── MATERIAL TO PROCESS

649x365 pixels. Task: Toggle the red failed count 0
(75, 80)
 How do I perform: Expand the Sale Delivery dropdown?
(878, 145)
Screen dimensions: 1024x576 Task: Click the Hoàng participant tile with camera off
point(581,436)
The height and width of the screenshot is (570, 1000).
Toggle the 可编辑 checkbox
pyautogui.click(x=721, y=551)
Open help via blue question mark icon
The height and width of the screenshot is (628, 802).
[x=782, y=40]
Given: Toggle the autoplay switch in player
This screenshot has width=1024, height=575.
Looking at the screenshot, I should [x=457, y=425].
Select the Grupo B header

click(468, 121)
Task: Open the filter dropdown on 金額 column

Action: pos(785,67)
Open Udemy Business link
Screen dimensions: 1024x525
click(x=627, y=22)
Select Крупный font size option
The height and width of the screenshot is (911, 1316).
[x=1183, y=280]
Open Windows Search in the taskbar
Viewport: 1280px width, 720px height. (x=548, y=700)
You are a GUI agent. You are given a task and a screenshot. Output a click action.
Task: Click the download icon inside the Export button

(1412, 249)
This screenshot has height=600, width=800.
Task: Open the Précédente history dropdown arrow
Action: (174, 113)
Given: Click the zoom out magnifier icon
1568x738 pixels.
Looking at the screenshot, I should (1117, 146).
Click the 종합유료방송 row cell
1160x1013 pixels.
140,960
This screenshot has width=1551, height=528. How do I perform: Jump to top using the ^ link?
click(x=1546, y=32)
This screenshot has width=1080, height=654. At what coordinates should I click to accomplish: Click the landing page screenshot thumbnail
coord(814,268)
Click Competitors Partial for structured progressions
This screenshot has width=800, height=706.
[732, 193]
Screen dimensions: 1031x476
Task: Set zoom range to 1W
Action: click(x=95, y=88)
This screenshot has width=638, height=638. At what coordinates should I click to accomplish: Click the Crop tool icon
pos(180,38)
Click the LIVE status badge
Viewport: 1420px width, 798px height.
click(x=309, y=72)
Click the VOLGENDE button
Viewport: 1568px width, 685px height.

────

Reproduce the data exactly, character for character.

**OUTPUT BELOW**
649x365 pixels. Task: Toggle the red failed count 0
(75, 80)
 How do I perform: Expand the Sale Delivery dropdown?
(878, 145)
Screen dimensions: 1024x576 Task: Click the Hoàng participant tile with camera off
point(581,436)
The height and width of the screenshot is (570, 1000).
Toggle the 可编辑 checkbox
pyautogui.click(x=721, y=551)
Open help via blue question mark icon
The height and width of the screenshot is (628, 802).
[x=782, y=40]
Given: Toggle the autoplay switch in player
This screenshot has width=1024, height=575.
Looking at the screenshot, I should [x=457, y=425].
Select the Grupo B header

click(468, 121)
Task: Open the filter dropdown on 金額 column

Action: pos(785,67)
Open Udemy Business link
Screen dimensions: 1024x525
click(x=627, y=22)
Select Крупный font size option
The height and width of the screenshot is (911, 1316).
[x=1183, y=280]
Open Windows Search in the taskbar
Viewport: 1280px width, 720px height. (x=548, y=700)
You are a GUI agent. You are given a task and a screenshot. Output a click action.
Task: Click the download icon inside the Export button

(1412, 249)
This screenshot has height=600, width=800.
Task: Open the Précédente history dropdown arrow
Action: (174, 113)
Given: Click the zoom out magnifier icon
1568x738 pixels.
Looking at the screenshot, I should (1117, 146).
Click the 종합유료방송 row cell
1160x1013 pixels.
140,960
This screenshot has width=1551, height=528. How do I perform: Jump to top using the ^ link?
click(x=1546, y=32)
This screenshot has width=1080, height=654. At what coordinates should I click to accomplish: Click the landing page screenshot thumbnail
coord(814,268)
Click Competitors Partial for structured progressions
This screenshot has width=800, height=706.
[732, 193]
Screen dimensions: 1031x476
Task: Set zoom range to 1W
Action: click(x=95, y=88)
This screenshot has width=638, height=638. At what coordinates should I click to accomplish: Click the Crop tool icon
pos(180,38)
Click the LIVE status badge
Viewport: 1420px width, 798px height.
click(x=309, y=72)
Click the VOLGENDE button
Viewport: 1568px width, 685px height.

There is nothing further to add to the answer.